By thinking one move ahead, I believe you can win the game of business. Here's what I mean…
Think about your most successful competitor. I mean really think about them; go look at their website, examine the e-mails they've been sending out to their opt-in list, and analyze their promotions over the course of the past year.
I actually want you to be very specific about this. You'll see why.
What is the next significant holiday coming up on the calendar? As I write this, the next big Holiday in the US will be Halloween. Of course, Halloween-themed marketing has already begun in most industries, so for this exercise we need to jump to the next significant holiday (the reason will become apparent in just a moment).
The next significant holiday (after Halloween) is Thanksgiving. So while everyone else is thinking about how they're going to market during the Thanksgiving holiday, thinking one move ahead leads us to consider Christmas.
Now look at those marketing materials from your competitor (in fact look at the marketing materials from all your significant competitors). What did they do to use Christmas as a touchpoint in their marketing last year?

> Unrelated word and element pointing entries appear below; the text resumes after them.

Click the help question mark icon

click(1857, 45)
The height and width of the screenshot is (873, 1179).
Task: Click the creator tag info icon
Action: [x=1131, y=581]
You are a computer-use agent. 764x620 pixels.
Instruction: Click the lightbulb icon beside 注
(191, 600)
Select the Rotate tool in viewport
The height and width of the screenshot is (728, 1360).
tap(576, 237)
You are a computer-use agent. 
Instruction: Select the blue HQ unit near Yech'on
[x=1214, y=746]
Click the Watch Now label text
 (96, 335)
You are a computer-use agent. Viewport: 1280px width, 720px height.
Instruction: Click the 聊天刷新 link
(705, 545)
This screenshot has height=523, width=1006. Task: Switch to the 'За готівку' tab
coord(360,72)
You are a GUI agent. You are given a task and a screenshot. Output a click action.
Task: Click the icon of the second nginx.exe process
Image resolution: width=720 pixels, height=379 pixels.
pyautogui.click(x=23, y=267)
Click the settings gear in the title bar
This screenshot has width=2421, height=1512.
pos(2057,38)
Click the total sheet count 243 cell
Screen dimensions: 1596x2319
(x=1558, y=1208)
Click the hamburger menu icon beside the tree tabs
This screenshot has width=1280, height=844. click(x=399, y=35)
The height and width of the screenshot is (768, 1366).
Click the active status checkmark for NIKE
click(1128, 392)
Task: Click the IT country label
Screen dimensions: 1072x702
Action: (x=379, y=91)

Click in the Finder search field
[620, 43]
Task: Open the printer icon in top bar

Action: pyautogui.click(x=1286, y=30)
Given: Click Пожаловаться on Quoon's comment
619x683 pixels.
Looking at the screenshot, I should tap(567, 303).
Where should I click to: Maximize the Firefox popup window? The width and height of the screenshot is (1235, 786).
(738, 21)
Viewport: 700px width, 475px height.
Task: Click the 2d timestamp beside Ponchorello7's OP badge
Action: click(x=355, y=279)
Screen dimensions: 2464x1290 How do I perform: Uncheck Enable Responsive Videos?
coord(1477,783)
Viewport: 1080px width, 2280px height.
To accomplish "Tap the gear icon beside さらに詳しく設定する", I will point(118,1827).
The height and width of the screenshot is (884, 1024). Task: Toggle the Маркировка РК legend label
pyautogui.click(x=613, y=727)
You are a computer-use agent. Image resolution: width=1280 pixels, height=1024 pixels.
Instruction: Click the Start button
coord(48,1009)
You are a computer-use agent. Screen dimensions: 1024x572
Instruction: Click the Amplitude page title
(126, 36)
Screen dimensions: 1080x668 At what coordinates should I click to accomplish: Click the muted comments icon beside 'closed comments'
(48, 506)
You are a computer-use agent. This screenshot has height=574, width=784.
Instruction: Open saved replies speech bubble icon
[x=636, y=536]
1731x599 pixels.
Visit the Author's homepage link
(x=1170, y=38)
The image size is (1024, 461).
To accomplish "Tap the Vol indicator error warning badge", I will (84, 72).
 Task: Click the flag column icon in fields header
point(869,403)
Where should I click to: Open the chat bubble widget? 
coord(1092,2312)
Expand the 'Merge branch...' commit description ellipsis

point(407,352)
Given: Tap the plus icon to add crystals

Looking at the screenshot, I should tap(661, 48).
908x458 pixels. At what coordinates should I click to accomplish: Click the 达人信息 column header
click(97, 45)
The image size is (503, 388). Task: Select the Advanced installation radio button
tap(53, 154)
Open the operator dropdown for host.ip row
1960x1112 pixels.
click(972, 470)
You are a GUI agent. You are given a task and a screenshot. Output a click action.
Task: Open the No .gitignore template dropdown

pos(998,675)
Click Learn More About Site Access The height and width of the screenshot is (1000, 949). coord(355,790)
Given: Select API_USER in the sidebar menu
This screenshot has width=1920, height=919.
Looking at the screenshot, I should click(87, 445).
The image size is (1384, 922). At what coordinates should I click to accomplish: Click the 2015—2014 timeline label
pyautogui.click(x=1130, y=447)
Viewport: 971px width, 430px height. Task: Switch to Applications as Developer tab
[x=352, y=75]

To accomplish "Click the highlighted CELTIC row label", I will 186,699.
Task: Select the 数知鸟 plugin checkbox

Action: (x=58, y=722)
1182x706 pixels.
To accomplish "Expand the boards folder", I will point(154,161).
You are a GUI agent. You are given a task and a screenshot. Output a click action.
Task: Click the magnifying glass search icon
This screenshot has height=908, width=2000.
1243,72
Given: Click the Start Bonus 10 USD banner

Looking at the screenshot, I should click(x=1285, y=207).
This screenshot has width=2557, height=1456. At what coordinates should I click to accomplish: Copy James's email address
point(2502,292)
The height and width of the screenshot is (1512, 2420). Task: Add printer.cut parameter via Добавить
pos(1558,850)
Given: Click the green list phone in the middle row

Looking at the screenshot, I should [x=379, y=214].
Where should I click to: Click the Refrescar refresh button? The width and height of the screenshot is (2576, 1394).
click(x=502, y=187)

Put on your thinking cap. Is there a way you can use, but modify and improve upon that idea this year?
The trick is that you have now done is thinking well in advance of Christmas -while your competitors are still thinking about Thanksgiving. This gives you the opportunity to get your promotional marketing materials into the hands of your prospects and customers long before your competitors do.
Now the fact is, the Thanksgiving holiday is actually bundled up (at least in the United States) in the triumvirate of holidays: Thanksgiving, Christmas, and New Year's Day come as a three pack for us here. Marketing departments often plan their activities for these three holidays well in advance, as a kind of “three pack”.
So most companies already know what they're going to be doing promotionally for the Thanksgiving, Christmas, and New Year's Day holidays. But our little thought experiment has at least shown you how this process of “thinking one move ahead” works.
Now Think One More Move Ahead
It should be simple for you to see that the next significant holiday after New Year's is in fact Valentine's Day.
My suggestion for you is: start thinking about your Valentine's Day promotion now.
Craft it carefully and strategically.
Put together superior marketing materials, copy, audio, video and what ever else you plan to use in your campaign. And launch that sucker on January 2. Your competitors won't know what hit them.
And while they're scrambling to figure out how to counteract your Valentine's Day promotion, you'll be busy assembling your promotion for St. Patrick's Day… and Easter… and Mother's Day.
Not Just For Holidays
You can apply the same principle to trends within your particular market segment.
Are most of your competitors only just now beginning to use audio on their web pages?
Or, are the people you compete with only just now discovering the power of blogs?
Time for you to think one move ahead: move onto video, video blogging, and social media. Establish a footprint long before your competitors do, and you will be nearly unassailable… all because you simply thought one move ahead.
And you don't even have to be Bobby Fischer.